For 20 years Marty Phillips has relied on a series of natural wetlands to remove nitrogen from the water leaving his barramundi farms in the Innisfail district. Now he is also turning his attention to bioreactors, with the help of university researchers.

Put simply, these bioreactors are woodchip-filled containers. They can remove excess nitrogen in surface water and groundwater by creating the right conditions – a low-oxygen environment and carbon – for microbes to convert nitrate into harmless nitrogen gas.

After a series of trials on cane farms across the Wet Tropics in recent years, the innovative water treatment systems have now been trialled in the aquaculture industry.

James Cook University’s Alexander Cheesman says fish farms have ideal conditions for trialling woodchip bioreactors because of their more stable flows of water and their production of nitrate (a result of the fish eating protein-rich food).

His team installed a series of 10m-long, 1.8m-wide and 1.5m-deep bioreactor beds between aquaculture ponds and treatment wetlands on one of Marty’s farms and regularly collected water samples at different points.

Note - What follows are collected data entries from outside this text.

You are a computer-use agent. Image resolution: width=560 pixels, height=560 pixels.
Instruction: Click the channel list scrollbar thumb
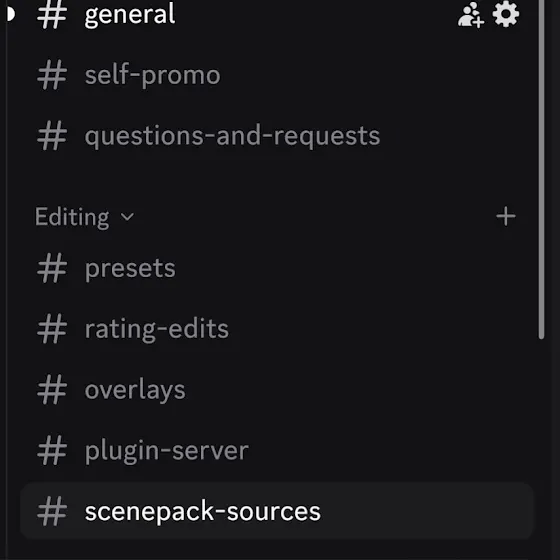(x=541, y=168)
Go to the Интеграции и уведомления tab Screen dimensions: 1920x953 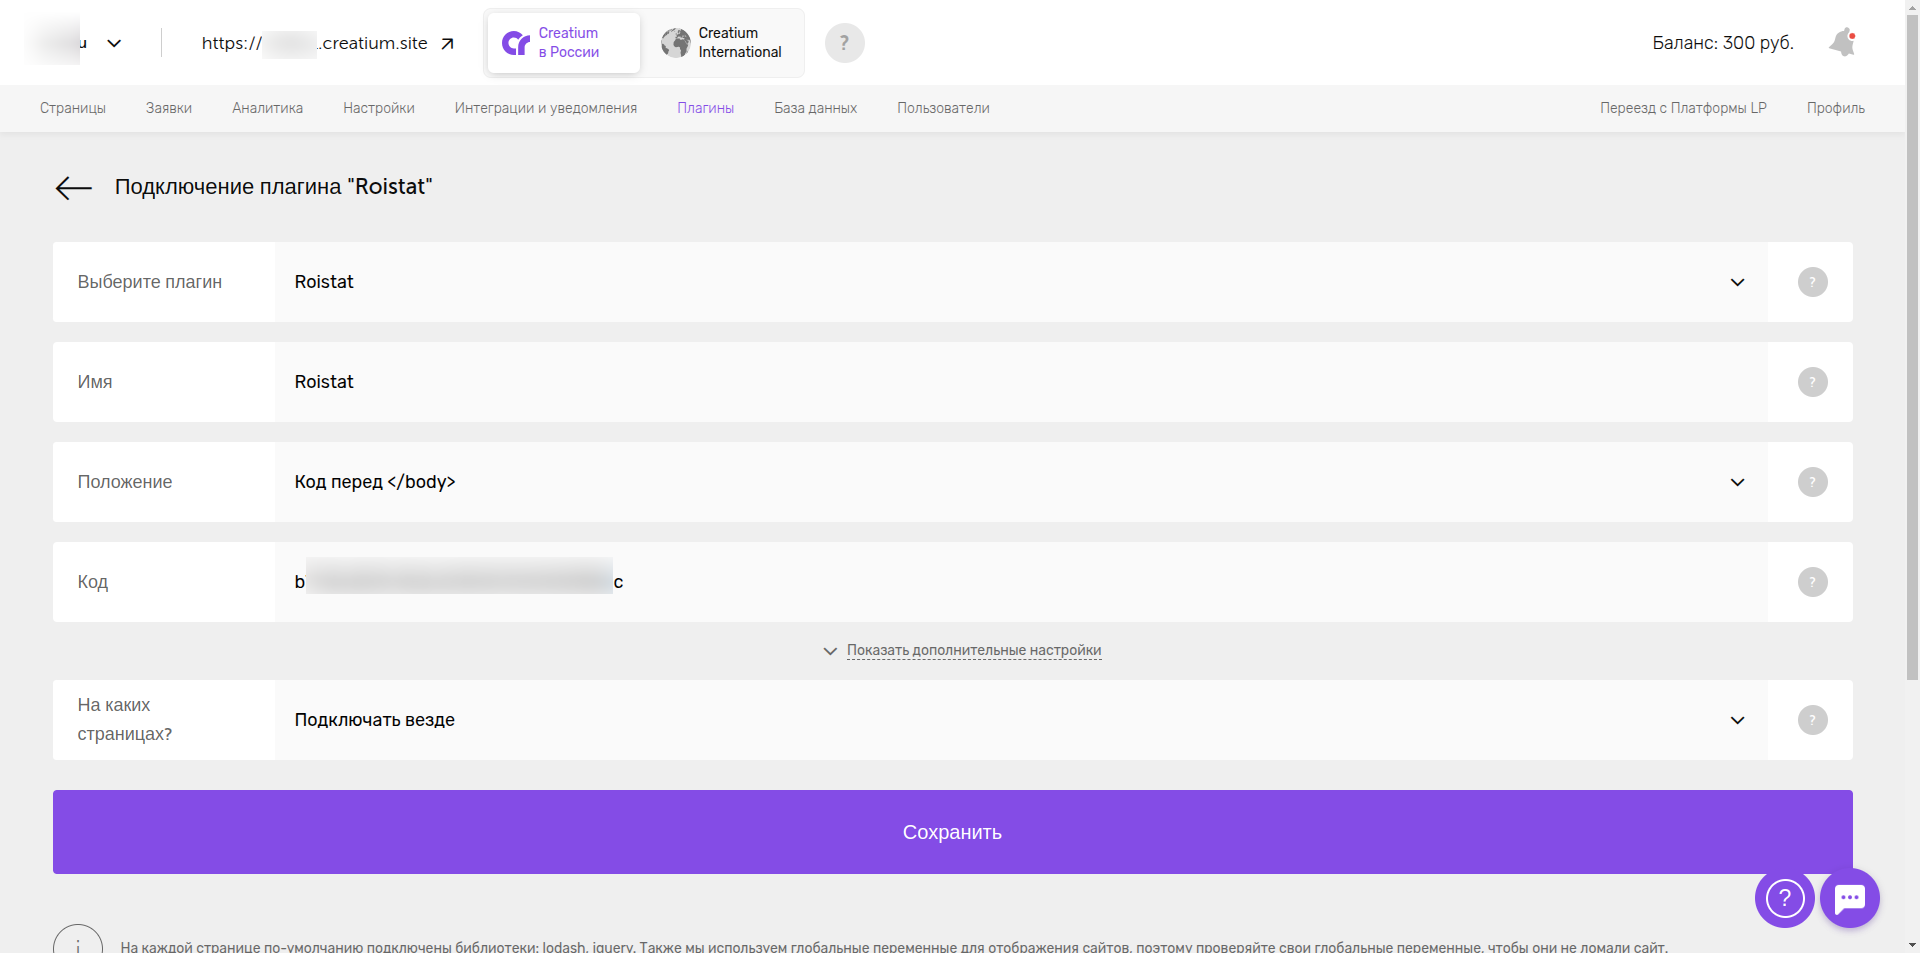545,108
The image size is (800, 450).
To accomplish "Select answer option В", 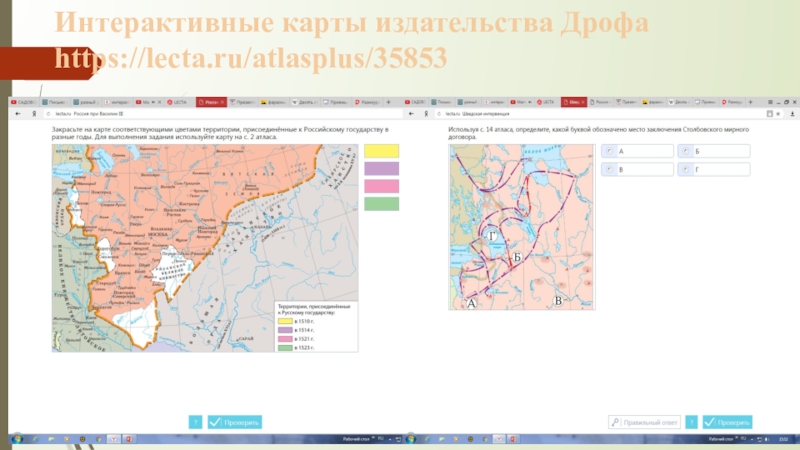I will (x=637, y=170).
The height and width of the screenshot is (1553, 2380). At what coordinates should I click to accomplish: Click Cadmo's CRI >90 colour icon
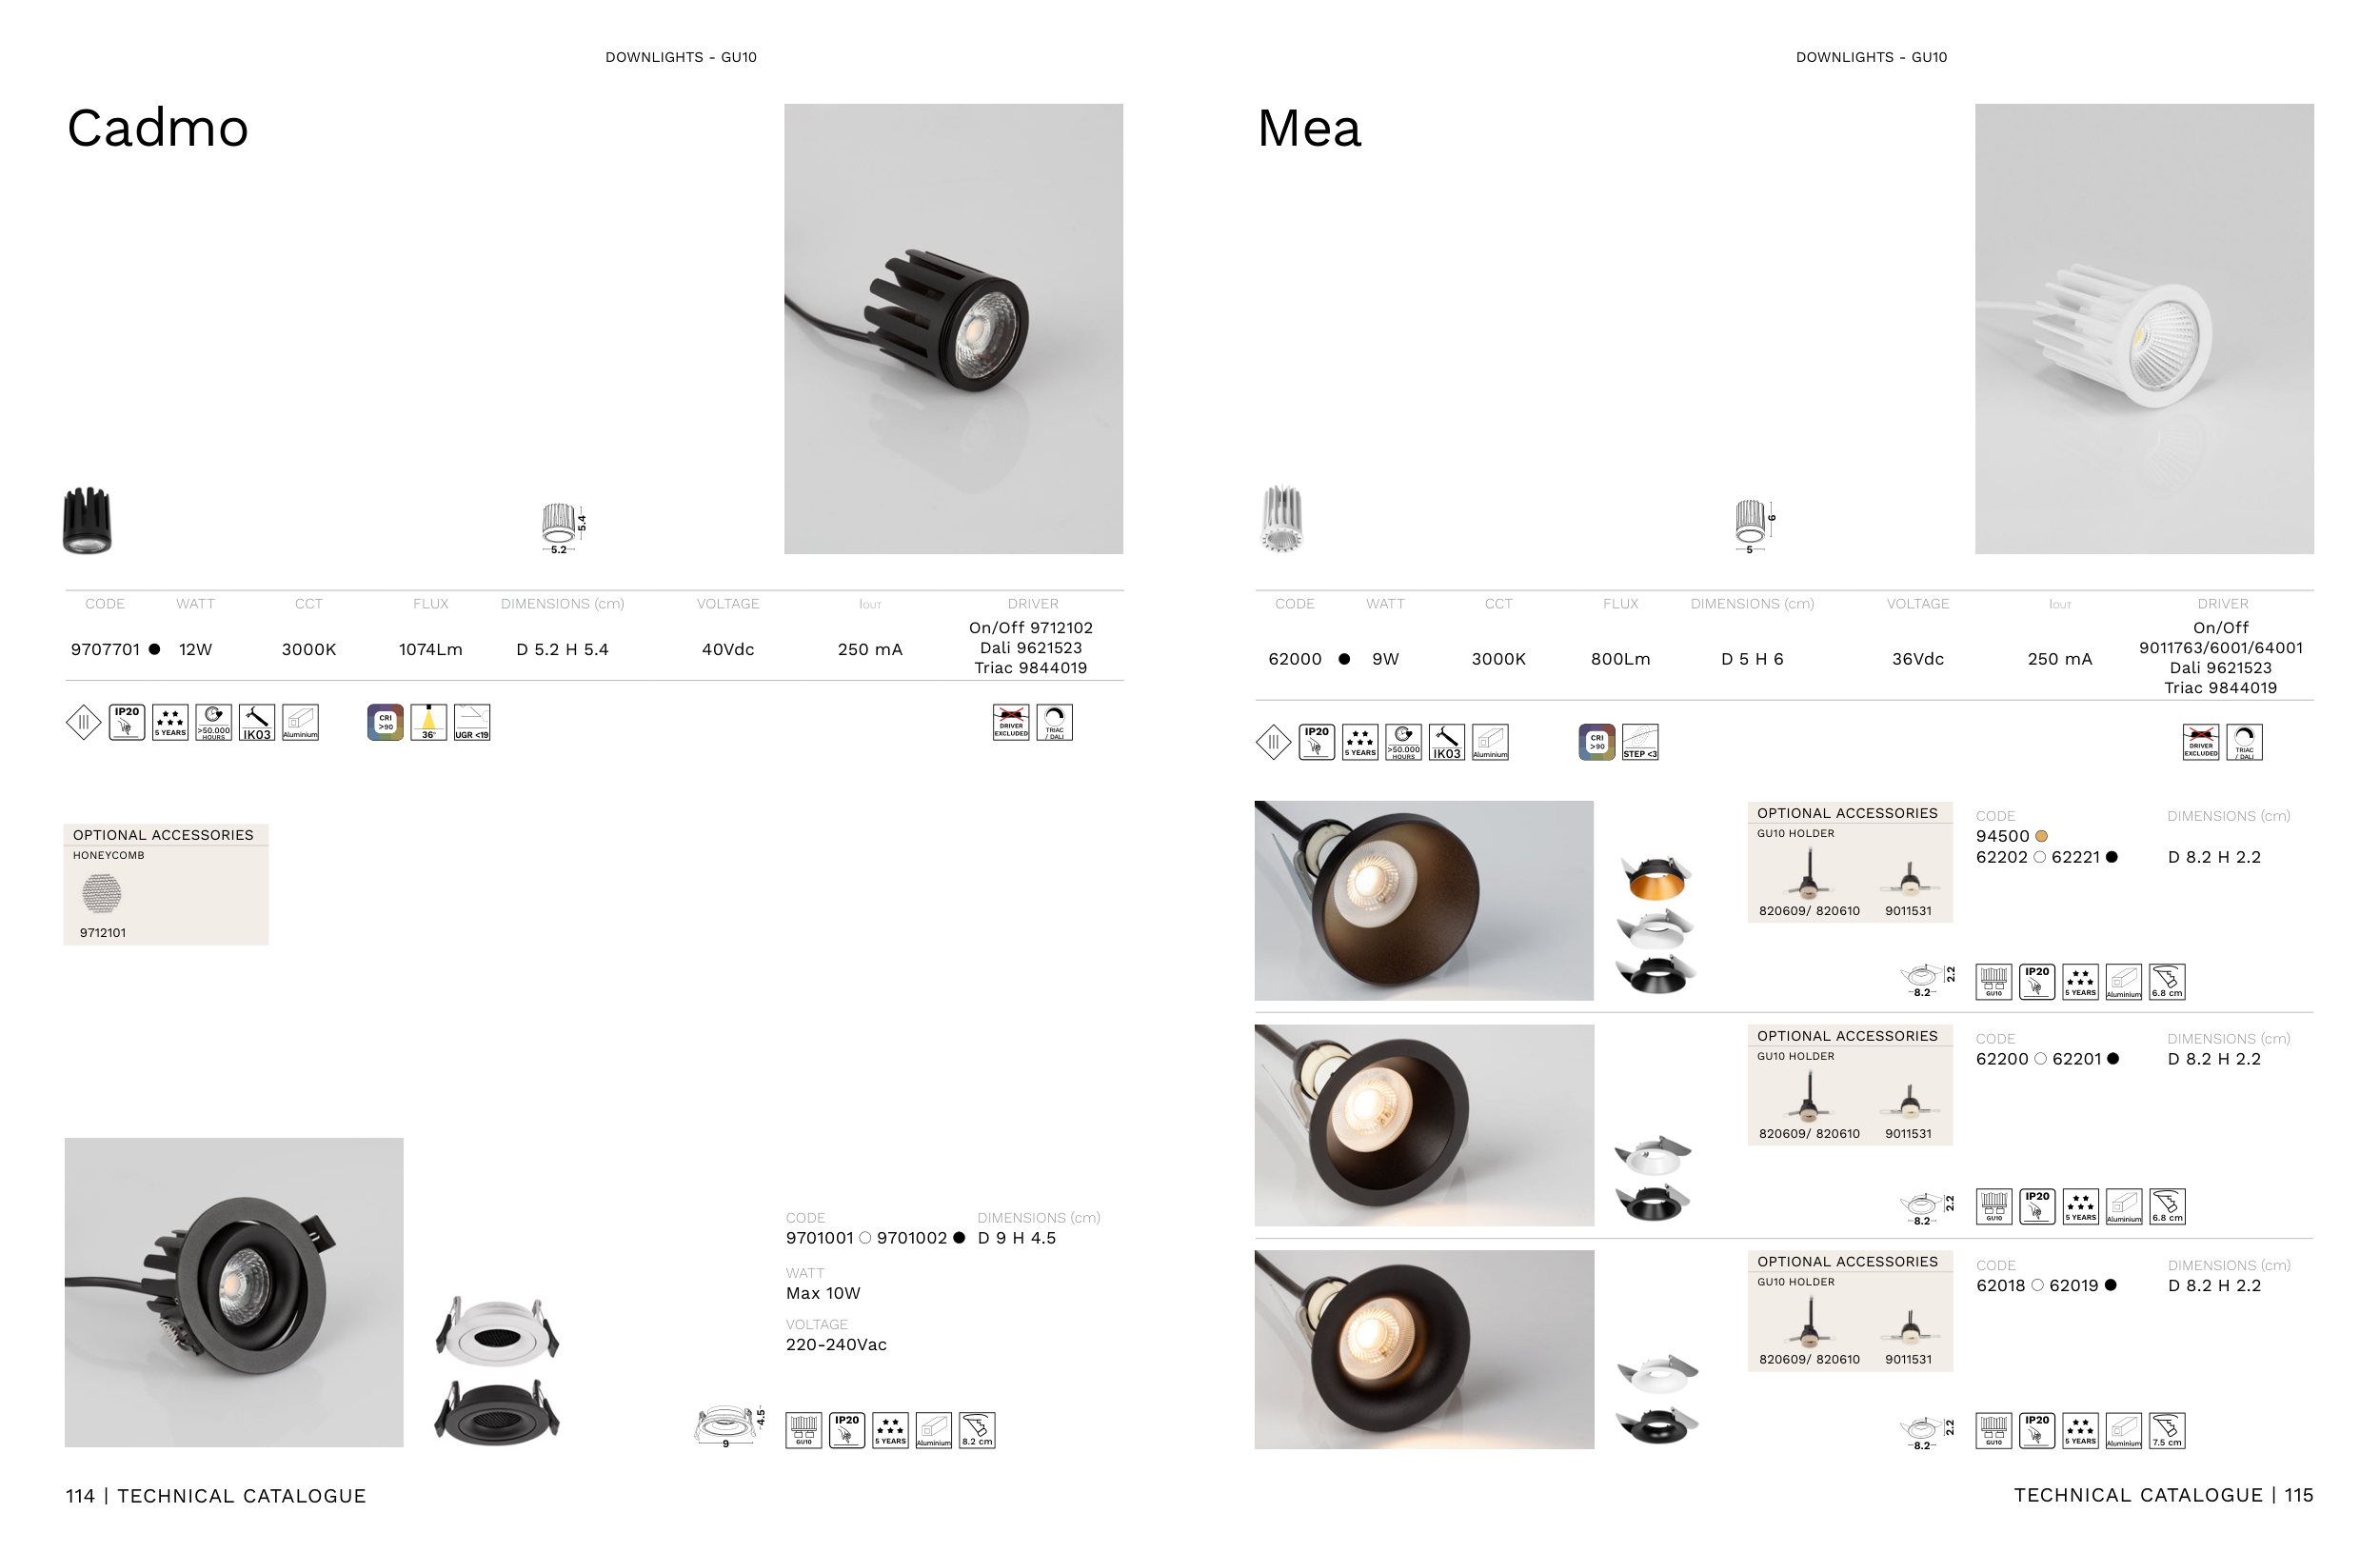[x=385, y=722]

“Bioreactors ramp up the microbial process that naturally occur in wetlands. Our trials showed they are an effective water quality treatment system in aquaculture. So now the challenge is applying them cost effectively at a large-scale commercial level.”

Mainstream Aquaculture Queensland has the capacity to produce five thousand tonnes of fish each year. Marty says as his business expands his challenge is managing water sustainably.

“We’ve always treated our waste water through a series of natural wetlands and we’ve also investigated growing algae in the water as another way to remove nutrients, which works but it would be difficult to scale that up to the level we need. Woodchips offer a more compact footprint. We are now looking at a combination of all three.

“We all have a responsibility to do the right thing by the environment. We take water from the creek – we have a greater vested interest than many others to keep our waterways healthy.”

The bioreactor trials were funded by the Australian Government and Mainstream Aquaculture.